I got to stay with my wife through the entire sweaty 24-hour delivery of our boy (still no name). One of my favourite parts was the rhythm of her labour.

Near the beginning of the marathon her contractions were shallow and irregular. But she quickly got used to the feel of things and was able to go to sleep for a few hours.

By noon her contractions were serious – giant waves of pressure and pain. They pounded in with barely a minute between the end of one and the start of another. But she was amazing and beautiful and strong. We even went for a walk to help distract her.

At 6:00 we ripped off to the hospital. Her contractions were at the same pace but strong and more painful. She was getting a bit panicked and wanted to know if she was progressing. Meanwhile I’m rubbing her back, fiddling in her hair, stumbling around — trying to figure out how to help her.

From six until the end her labour changed very little. Crazy strong, incessant and sometimes even doubling or tripling up before a break.

I loved the entire process. It was so … real. So whole. And I thought that the long, ever-changing journey to his birth was a brilliant metaphor for all new things in life.

Now this might sound cheesy, but this morning I thought of three things things entrepreneurs can learn from labour.

First, remember the end result and focus on the next contraction.

As in labour it’s easy to forget why you are doing what you do. It gets hard and painful and too fast. Distracted by the chaos of the moment you can panic. And the only way to live through the chaos is to remember this will end and stay focused on the next contraction. In the case of labour, living through three-minute increments makes it possible to win the psychological game of body raking contractions.

In the same way, as an entrepreneur, living through the chaotic days of a start-up, the next three weeks or three months need to be the breadth of your foresight. Otherwise the game is too big and overwhelms you.

Second, what worked one-hour ago doesn’t work now. And what works now, won’t in another three hours.
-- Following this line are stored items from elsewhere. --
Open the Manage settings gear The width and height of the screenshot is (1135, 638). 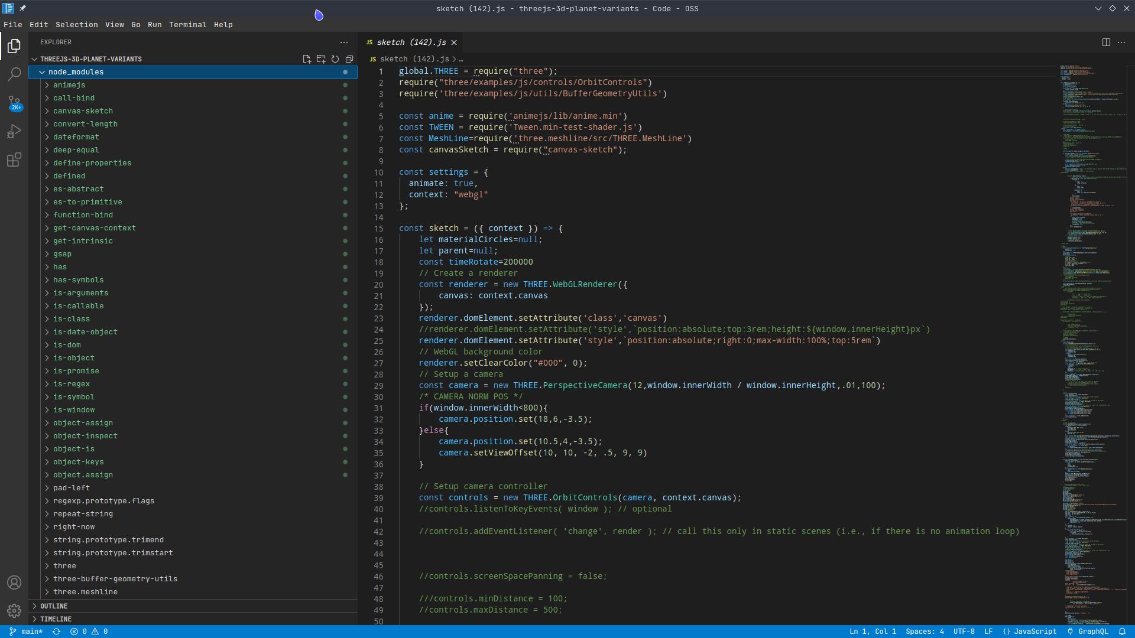coord(14,610)
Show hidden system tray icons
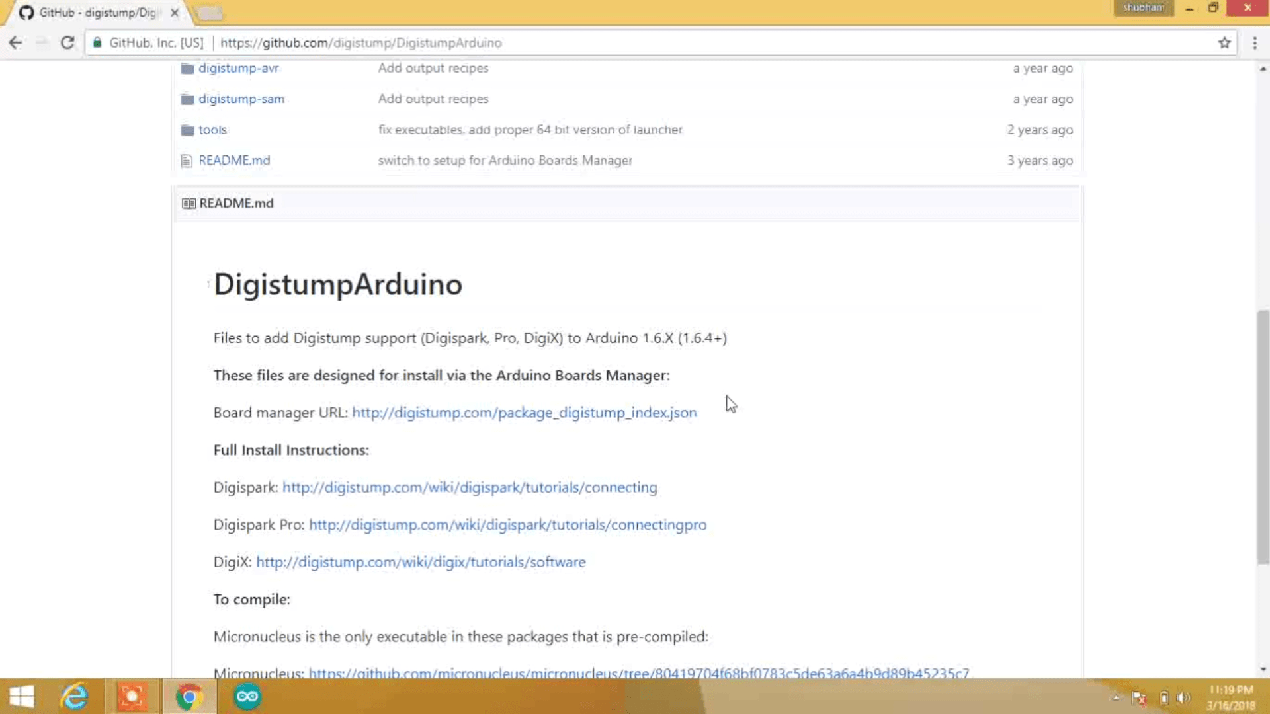Screen dimensions: 1270x714 [1116, 698]
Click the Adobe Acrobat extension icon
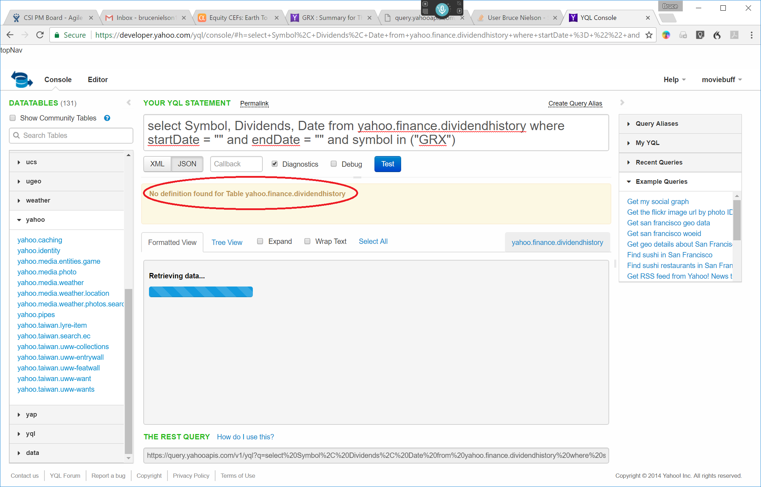This screenshot has height=487, width=761. tap(734, 35)
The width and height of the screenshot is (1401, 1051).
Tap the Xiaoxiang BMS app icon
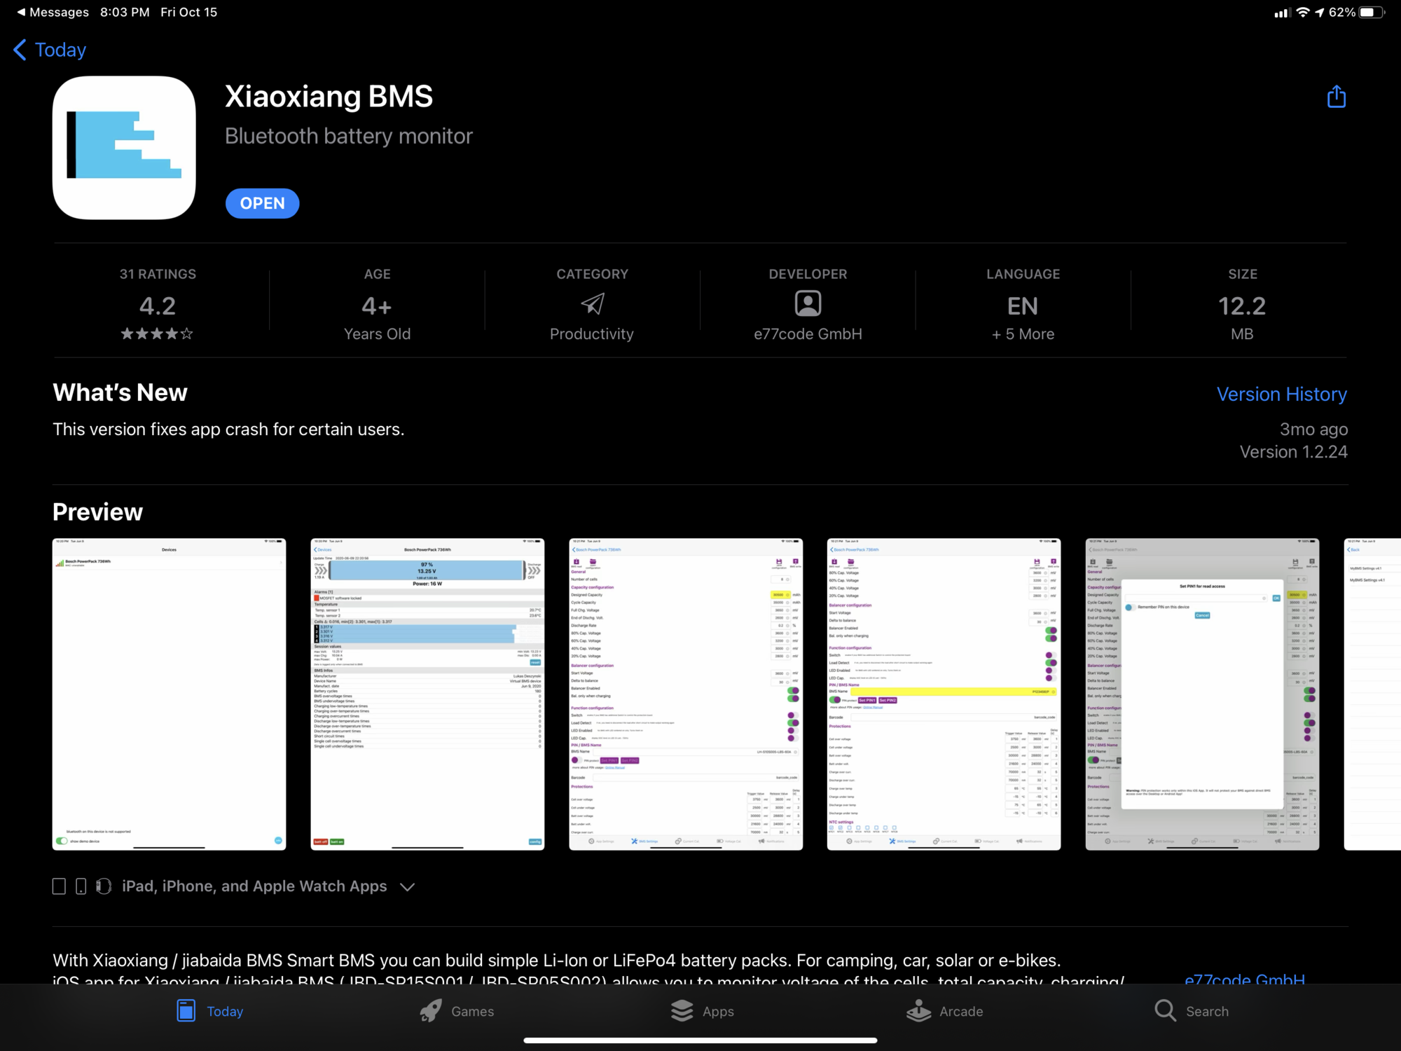point(124,148)
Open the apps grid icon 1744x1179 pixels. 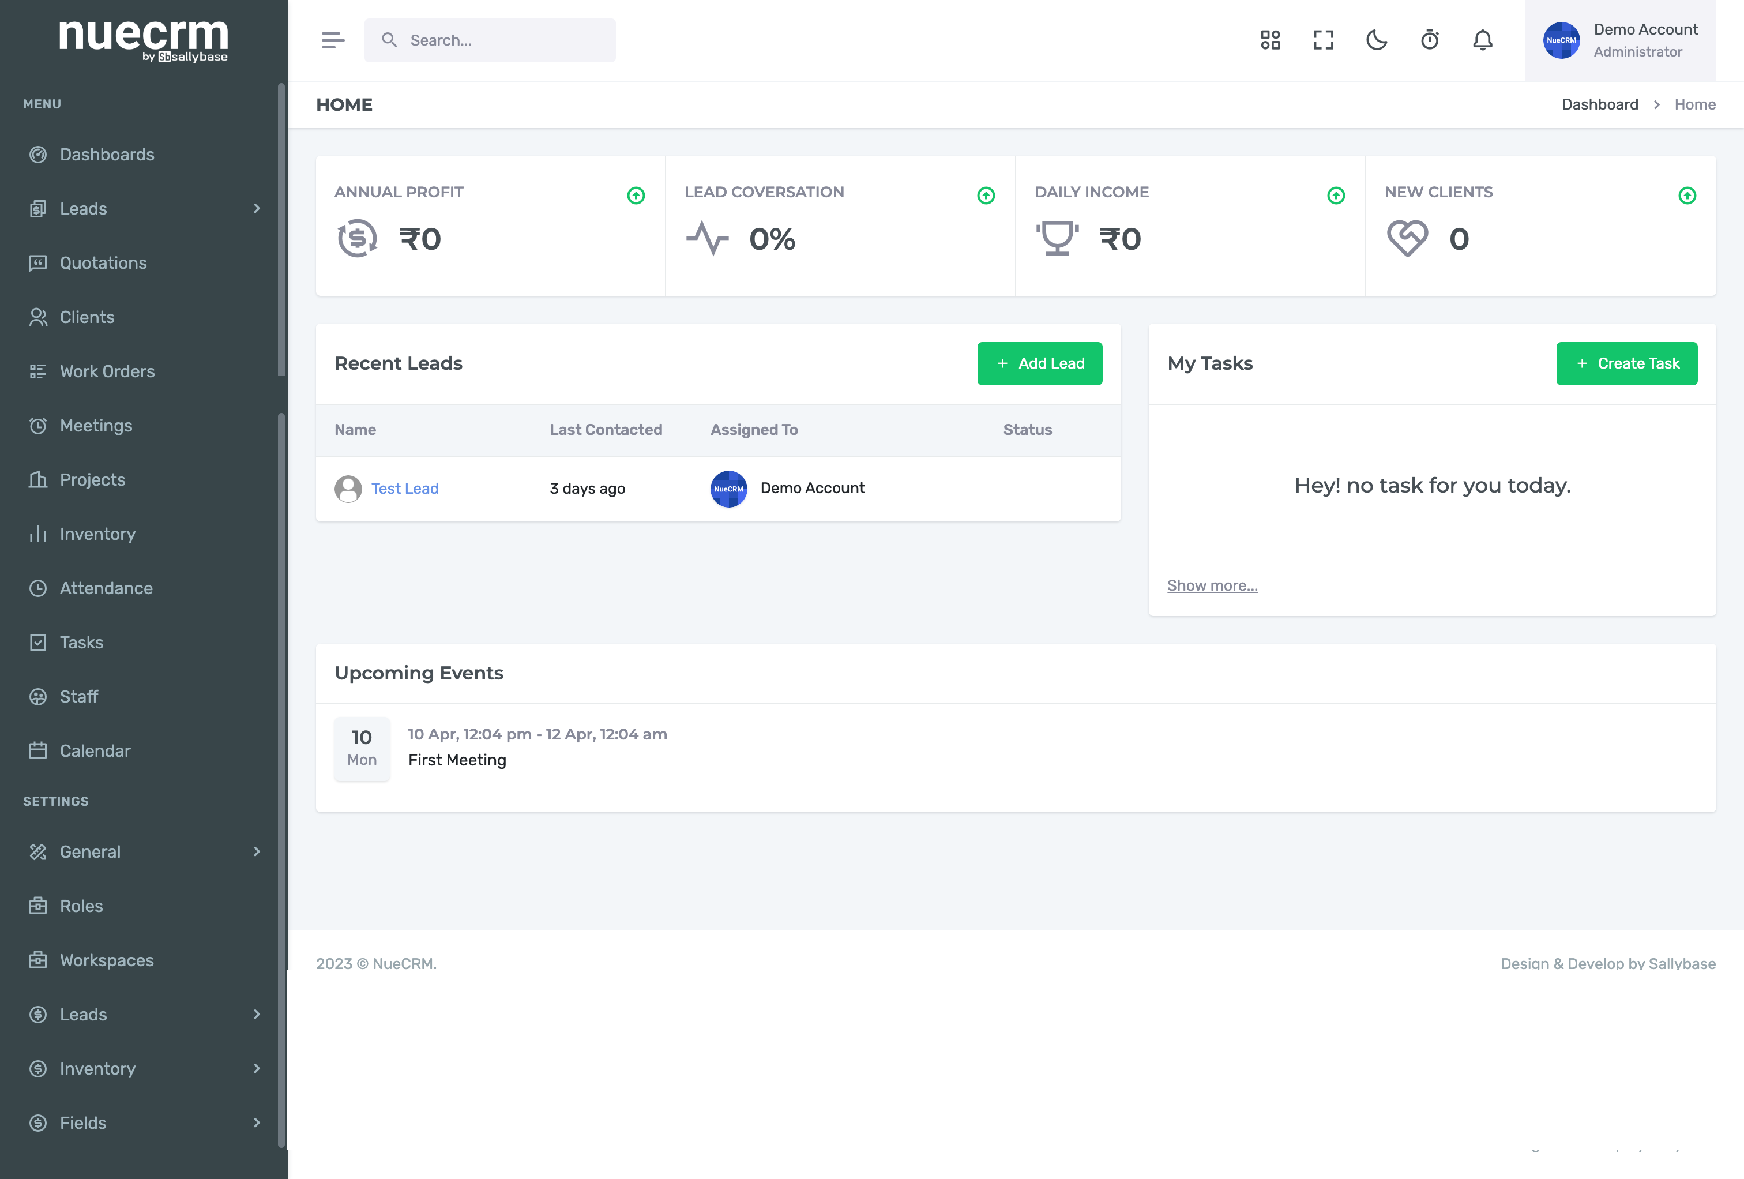[1270, 41]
Even though the end result is unchanging, the process is dynamic. Dealing with the pain is almost a strategic game. Find something that works, use it until the marginal pain gets too high, wait for a lapse, flip to another position and immediately find a new groove. So too in the birthing of businesses.

Many entrepreneurs plough along using the strategy that worked when they got started. They forget that the game is dynamic. Be vigilant. Watch the pieces that work and beware of those that begin to fail. Quickly jump to change those areas that start to lag behind.

Finally, while you focus on the short game you need someone to see the bigger picture.

Labour is nearly inhumane. It’s overwhelming, mind numbing, and nearly endless. While awash in the monumental pain of the moment it’s devastating to look at the immensity of what lies ahead. And core to making it through is having someone that watches both the moment and the long-game: She has six more hours and needs to rest now. She hasn’t dilated; she can’t push yet. The baby’s heart rate has been falling for two hours – we need to move quickly.

As an entrepreneur you must live in the moment. But you’ll do best if you can play strategically based on the bigger picture. And because most entrepreneurs can’t play both short and long games – you gain from the perspective of someone outside the moment.

Besides my new son I also work closely with three young companies. And now that I’ve been through the delivery of my baby I can see that, for these entrepreneurs, I’m basically a labour coach. A doula for start-ups.